DLP Marquette General Replacement Hospital Brownfield Plan Amendment Dismissed | WJMN
In the plan, DLP Marquette General Hospital receives money from the city in the form of a loan to repay Progressive tax financing. Originally, the authorized debt was $ 52,403,650. Under the amendment, the maximum authorized indebtedness would increase to $ 52,853,650 and help fund eligible activities at the Beacon House site.
David Allen, President of Brownfields Authority of the City of Marquette, said they thought it was possible that the hospital was not using all the money initially allowed under the brownfield plan and that part of that money could be directed to the Beacon House.
“It turned out that the hospital used all of its money and there was no money left in the original brownfield plan to cover what Beacon House wanted to do,” Allen said. “So that allowed us to consider this new idea… we could modify that initial brownfield plan to add $ 460,000 to cover these activities, these brownfield eligible activities, that Beacon House wanted to do.
Allen says Marquette Brownfield’s authority passed the amendment in February after checking to see if it complied with the law and city policies.
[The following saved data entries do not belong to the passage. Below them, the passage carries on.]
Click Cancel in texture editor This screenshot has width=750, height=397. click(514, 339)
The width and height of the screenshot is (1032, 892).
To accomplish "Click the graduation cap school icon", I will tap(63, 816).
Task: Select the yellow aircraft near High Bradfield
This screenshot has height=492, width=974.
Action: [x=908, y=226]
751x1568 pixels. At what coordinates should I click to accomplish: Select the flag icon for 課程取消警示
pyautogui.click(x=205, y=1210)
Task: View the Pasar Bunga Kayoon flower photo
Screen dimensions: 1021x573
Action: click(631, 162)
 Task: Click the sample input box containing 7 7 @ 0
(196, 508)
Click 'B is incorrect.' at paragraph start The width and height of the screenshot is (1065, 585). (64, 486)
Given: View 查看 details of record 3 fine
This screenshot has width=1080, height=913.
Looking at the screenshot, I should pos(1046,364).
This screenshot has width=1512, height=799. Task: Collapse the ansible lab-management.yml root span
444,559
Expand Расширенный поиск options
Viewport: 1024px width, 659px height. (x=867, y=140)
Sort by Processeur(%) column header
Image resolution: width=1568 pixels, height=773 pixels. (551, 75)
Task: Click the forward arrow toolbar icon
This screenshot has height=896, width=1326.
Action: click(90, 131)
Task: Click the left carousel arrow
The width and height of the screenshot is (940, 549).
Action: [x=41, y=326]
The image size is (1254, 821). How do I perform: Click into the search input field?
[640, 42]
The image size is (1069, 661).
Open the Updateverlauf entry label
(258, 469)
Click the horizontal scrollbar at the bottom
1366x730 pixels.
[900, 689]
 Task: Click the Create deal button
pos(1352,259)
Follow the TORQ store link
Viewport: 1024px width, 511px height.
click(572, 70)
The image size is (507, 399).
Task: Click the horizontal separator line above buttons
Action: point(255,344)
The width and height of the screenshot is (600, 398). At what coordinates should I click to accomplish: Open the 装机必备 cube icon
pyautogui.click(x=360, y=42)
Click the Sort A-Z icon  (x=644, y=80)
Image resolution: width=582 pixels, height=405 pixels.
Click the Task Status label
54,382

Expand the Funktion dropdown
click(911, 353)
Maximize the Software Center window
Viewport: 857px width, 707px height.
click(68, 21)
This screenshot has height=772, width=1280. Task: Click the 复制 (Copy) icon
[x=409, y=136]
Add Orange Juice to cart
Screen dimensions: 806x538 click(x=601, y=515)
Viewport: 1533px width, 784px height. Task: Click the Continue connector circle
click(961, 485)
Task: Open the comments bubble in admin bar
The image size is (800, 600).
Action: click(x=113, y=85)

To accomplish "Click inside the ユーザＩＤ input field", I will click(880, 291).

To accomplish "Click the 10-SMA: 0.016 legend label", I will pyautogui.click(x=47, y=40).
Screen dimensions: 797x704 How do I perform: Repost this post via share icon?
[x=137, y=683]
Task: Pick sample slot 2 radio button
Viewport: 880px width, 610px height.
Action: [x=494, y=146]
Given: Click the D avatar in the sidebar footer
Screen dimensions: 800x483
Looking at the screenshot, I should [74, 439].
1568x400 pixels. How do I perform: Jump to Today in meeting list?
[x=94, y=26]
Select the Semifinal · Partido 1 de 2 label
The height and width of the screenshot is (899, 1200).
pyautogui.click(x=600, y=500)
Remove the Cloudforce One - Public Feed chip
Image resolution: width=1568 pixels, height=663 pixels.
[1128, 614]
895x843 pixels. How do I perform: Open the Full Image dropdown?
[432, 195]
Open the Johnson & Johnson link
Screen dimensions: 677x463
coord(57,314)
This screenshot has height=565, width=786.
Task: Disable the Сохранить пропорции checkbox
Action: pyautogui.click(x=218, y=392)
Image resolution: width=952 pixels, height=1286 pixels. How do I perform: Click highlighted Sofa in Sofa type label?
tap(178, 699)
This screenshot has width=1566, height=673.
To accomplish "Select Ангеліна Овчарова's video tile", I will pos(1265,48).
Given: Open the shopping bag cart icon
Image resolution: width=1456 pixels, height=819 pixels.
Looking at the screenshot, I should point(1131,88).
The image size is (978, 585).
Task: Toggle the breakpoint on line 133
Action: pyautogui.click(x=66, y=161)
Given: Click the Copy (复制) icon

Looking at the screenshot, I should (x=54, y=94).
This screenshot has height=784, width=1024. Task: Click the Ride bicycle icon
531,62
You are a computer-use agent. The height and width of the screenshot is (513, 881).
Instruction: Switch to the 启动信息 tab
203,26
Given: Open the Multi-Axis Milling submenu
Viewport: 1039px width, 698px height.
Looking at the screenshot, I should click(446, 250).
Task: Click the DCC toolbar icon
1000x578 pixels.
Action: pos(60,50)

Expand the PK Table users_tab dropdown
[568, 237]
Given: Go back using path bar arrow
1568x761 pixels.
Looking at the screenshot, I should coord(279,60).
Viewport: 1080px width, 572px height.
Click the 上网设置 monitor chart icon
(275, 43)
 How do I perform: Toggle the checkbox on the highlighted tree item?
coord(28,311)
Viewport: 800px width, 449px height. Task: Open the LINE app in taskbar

The amendment should then have gone through the municipal commission for approval. Mayor Jenna Smith says brownfield plans are usually developed with for-profit entities and it is not common for nonprofits to work with a for-profit organization to use the money from the contaminated sites.
“Duke Lifepoint had their Brownfield plan and they definitely have some money in that Brownfield plan if they needed to do any further remedies or whatever went into that plan and they were trying to take the dollars that were allotted to them. and work at Beacon House. in this plan so that Beacon house can have access to those Brownfield dollars, ”Smith said.
Smith says she finds her role as mayor and city commissioner is to ensure the financial stability of the city, the taxpayer of the city of Marquette and to make sure they spend their money on services city essentials.
“Although I wholeheartedly support the efforts of Beacon House and what they do, they are a fantastic non-profit organization, they do amazing things for the people who come for treatment, but the hard part was that the supporting in this way was not part of our strategic plan or master plan is not part of what the residents entrusted to us as city commissioners and so I did not personally think that I could support this adjustment of Brownfield ”, a Smith said.
Jessica Hanley, commissioner for the town of Marquette, also voted no on the amendment. She says that since Beacon House is a non-profit organization, they will not be paying property taxes that will be used to pay back the brownfield plan money.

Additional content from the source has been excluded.